Andy Dixon

Personal information
- Full name: Andrew Dixon
- Date of birth: 19 April 1968 (age 57)
- Place of birth: Louth, England
- Height: 6 ft 1 in (1.85 m)
- Position: Right-back

Youth career
- Grimsby Town

Senior career*
- Years: Team / Apps / (Gls)
- 1986–1989: Grimsby Town / 38 / (0)
- 1989–1990: Southend United / 24 / (0)
- Lincoln City
- Gateshead
- Southend Manor
- 1992–1993: Chelmsford City / 12 / (0)
- Wealdstone
- 2003–200?: Basildon United

= Andy Dixon (footballer) =

English footballer

Andrew Dixon (born 19 April 1968) is an English former footballer who made 62 appearances in the Football League playing as a right-back for Grimsby Town and Southend United.

==Career==
Dixon began his career at Grimsby Town, initially played for the club as a youth before stepping up to the first team. Dixon made 38 Football League appearances during his time at the club, signing for Southend United in 1989. Dixon stayed at Southend for one season, making 24 league appearances, before leaving the club.

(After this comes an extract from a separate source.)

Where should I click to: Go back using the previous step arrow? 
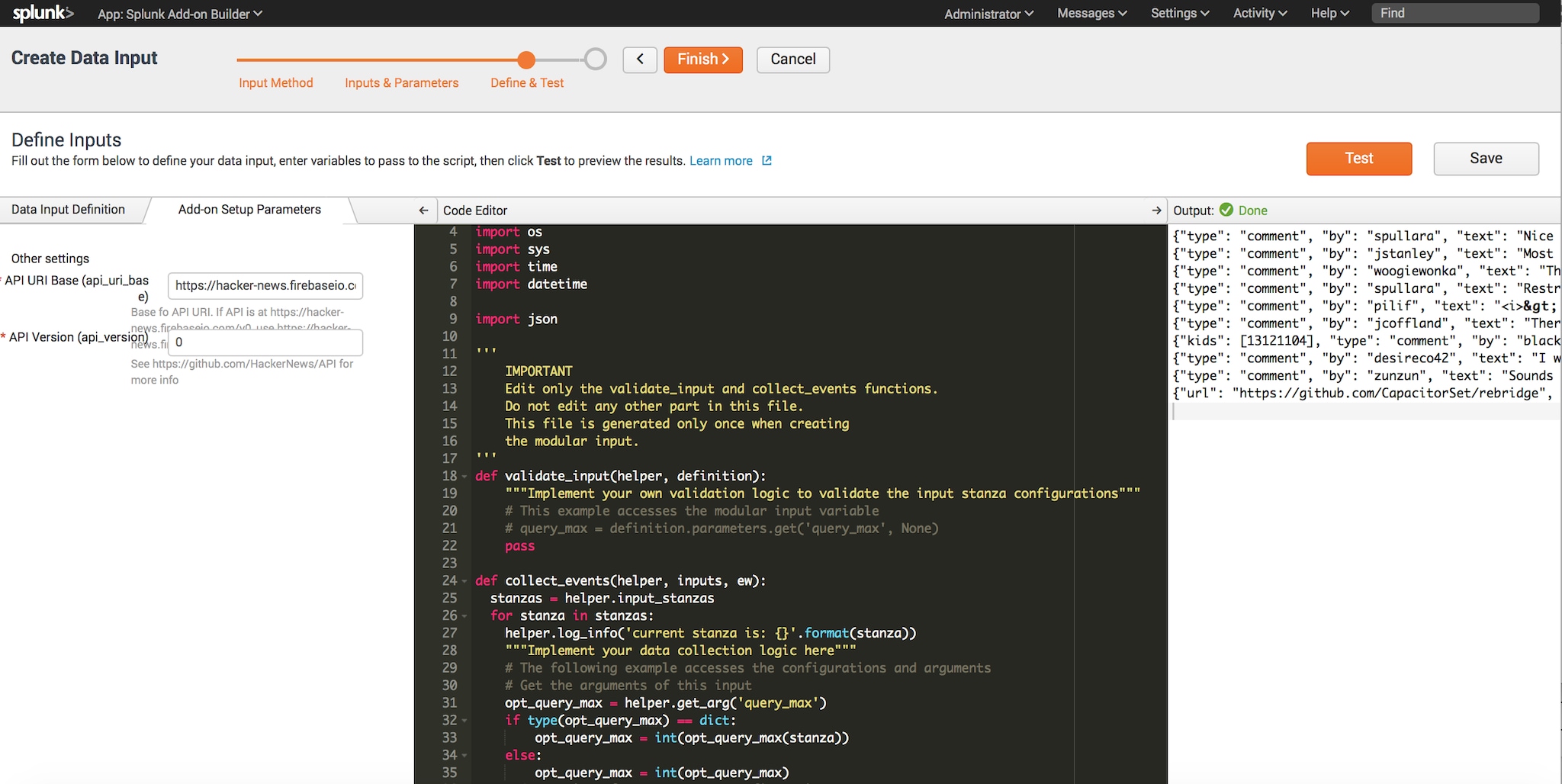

He joined Lincoln City at the start of their pre-season preparations on an initial month-by-month basis. Dixon debuted for club when appearing as a 70th minute substitute for Steve Stoutt in the 2-0 First Round First Leg Rumbelows Cup defeat at Halifax Town on 28 August. This would be his only senior appearance for the Imps and he departed Sincil Bank on 14 September following the completion of his month-by-month contract with manager Allan Clarke judging that, at that point in time, Paul Casey was a better player in his position.

Dixon later played for Gateshead, Southend Manor, Chelmsford City, Wealdstone and Basildon United.